A história completa sobre os bastidores da identificação do patógeno foi registrada e lançada pelo Lacen/PR no documentário “A Saga do Phytobacter”. O filme foi lançado em5 de dezembro em Curitiba. O documentário está disponível no canal da Sesa no YouTube.

LIDERANÇA - O Laboratório Central do Paraná agora lidera uma iniciativa considerada estratégica para a segurança sanitária nacional. Em parceria com a empresa Controllab, o Lacen distribuiu amostras da superbactéria rara para cerca de 300 laboratórios em todo o país em novembro. A distribuição visa alertar os laboratórios sobre a falha massiva (86% de erro) em seus sistemas atuais.
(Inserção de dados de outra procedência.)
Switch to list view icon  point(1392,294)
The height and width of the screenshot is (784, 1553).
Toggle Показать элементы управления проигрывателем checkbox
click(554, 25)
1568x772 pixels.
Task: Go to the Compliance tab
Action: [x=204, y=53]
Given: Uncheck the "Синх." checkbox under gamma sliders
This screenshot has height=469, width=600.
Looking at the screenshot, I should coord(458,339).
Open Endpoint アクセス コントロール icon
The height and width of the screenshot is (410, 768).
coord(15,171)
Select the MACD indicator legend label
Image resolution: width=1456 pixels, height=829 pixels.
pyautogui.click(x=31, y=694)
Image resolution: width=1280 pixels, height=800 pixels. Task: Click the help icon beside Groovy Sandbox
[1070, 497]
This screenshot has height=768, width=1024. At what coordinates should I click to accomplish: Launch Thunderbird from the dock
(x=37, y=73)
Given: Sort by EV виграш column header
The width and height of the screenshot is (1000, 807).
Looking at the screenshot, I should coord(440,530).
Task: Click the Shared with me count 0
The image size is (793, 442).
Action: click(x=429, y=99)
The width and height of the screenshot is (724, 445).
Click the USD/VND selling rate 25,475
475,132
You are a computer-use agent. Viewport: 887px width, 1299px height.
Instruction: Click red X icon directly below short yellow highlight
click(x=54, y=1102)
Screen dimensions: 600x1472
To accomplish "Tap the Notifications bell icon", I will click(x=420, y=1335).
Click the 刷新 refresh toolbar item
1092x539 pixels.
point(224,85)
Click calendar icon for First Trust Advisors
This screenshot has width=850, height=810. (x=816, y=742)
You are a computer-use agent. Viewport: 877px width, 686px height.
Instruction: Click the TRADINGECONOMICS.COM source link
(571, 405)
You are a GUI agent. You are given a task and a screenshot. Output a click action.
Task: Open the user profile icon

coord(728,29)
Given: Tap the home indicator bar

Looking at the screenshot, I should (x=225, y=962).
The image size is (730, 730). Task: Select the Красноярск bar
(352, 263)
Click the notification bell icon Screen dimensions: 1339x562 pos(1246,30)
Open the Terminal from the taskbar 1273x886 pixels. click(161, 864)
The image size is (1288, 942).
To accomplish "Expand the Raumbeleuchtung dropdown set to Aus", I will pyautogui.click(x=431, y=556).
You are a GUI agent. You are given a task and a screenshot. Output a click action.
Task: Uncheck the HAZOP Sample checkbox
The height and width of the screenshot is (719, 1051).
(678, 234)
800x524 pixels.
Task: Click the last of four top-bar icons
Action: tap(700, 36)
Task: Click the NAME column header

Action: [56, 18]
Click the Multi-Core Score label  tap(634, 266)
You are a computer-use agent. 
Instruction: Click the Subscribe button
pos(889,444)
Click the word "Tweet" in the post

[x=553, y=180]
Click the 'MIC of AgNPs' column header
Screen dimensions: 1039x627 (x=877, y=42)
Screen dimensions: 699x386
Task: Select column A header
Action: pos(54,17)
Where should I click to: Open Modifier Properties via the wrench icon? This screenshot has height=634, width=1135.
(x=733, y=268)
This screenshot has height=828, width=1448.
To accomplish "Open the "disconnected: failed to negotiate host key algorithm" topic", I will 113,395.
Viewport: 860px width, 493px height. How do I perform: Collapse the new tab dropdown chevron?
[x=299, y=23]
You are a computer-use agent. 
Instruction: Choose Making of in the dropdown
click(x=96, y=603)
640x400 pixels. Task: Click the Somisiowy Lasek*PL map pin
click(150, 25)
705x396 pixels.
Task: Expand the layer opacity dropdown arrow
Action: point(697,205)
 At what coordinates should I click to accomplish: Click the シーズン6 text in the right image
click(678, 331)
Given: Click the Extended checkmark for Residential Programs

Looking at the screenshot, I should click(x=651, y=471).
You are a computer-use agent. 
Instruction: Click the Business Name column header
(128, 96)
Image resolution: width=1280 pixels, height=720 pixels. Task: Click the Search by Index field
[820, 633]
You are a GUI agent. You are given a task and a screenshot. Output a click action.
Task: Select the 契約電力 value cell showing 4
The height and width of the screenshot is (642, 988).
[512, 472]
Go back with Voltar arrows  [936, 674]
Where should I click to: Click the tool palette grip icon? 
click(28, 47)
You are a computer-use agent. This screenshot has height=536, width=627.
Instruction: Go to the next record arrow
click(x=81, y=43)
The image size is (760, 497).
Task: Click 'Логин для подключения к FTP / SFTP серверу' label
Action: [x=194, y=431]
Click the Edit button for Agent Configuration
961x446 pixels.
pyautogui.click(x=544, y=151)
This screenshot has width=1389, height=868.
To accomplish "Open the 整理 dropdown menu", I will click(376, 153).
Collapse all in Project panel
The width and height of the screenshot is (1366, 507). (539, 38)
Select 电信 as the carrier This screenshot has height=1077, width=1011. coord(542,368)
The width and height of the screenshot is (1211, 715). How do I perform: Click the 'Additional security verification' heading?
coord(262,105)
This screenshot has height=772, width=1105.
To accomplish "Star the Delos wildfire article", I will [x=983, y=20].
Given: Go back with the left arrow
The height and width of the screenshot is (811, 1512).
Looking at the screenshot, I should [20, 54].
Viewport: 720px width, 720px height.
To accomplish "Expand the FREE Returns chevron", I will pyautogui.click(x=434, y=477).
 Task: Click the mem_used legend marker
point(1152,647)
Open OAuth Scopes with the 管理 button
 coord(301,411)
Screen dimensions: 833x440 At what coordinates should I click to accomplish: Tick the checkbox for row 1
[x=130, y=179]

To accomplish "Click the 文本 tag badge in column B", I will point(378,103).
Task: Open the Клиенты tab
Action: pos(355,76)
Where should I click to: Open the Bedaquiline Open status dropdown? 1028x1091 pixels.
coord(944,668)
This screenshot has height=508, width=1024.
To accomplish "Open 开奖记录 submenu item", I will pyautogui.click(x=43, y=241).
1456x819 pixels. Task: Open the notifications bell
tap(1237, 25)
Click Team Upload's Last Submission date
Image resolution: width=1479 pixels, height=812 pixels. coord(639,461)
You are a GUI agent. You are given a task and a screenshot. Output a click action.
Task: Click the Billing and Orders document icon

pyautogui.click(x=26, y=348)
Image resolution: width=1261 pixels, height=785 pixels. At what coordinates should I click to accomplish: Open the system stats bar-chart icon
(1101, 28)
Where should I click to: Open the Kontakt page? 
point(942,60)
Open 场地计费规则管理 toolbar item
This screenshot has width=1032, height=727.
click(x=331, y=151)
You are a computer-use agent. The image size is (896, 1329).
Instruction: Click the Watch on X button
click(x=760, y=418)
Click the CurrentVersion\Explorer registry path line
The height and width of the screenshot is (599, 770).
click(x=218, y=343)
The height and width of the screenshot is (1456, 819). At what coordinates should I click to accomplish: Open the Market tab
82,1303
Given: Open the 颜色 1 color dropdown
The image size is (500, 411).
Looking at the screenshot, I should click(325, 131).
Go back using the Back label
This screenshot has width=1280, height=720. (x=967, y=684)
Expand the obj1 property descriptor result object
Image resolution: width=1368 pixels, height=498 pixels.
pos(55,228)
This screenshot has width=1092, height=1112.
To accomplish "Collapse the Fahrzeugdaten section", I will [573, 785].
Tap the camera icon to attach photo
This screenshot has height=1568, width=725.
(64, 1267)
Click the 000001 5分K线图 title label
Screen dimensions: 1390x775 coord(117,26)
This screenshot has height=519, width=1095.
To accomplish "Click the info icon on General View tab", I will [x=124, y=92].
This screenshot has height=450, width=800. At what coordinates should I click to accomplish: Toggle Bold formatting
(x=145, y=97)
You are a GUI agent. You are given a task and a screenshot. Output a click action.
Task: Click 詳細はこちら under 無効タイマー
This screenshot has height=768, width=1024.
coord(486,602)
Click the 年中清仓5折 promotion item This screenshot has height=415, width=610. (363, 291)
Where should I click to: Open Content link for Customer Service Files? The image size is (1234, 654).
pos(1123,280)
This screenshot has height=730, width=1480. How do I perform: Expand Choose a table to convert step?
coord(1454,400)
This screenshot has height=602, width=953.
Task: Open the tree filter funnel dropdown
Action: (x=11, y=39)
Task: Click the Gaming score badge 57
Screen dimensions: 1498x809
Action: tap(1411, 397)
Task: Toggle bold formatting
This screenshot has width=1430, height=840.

O secretário estadual da Saúde, Beto Preto, reforçou o papel do Estado: "O Lacen se consolida como um centro de excelência, produzindo ciência de ponta que impacta todo o país. Nossa contribuição não é apenas na reação a surtos, mas na identificação inédita de patógenos e na distribuição desse conhecimento. O Paraná se transforma em um polo de segurança sanitária, inovando para que a saúde pública se antecipe a ameaças invisíveis de resistência antimicrobiana."

LABORATÓRIO - O Lacen/PR, vinculado à Sesa, é a referência no Paraná para exames voltados à vigilância epidemiológica e ao monitoramento de doenças, sendo o órgão responsável por gerar os alertas que se transformam em políticas públicas e proteção das comunidades. Neste ano de 2025, o laboratório completou 131 anos de história.
A diretora do Lacen, Célia Fagundes Cruz, ressaltou o papel de referência da instituição. "A distribuição dessas amostras é um ato de responsabilidade sanitária. O Lacen, como referência, tem o dever de garantir que os laboratórios do país atinjam o mais alto nível de precisão diagnóstica. Ao desmascararmos esse patógeno, protegemos não só a população paranaense, mas fortalecemos todo o sistema de saúde brasileiro contra a ameaça da multirresistência" destacou.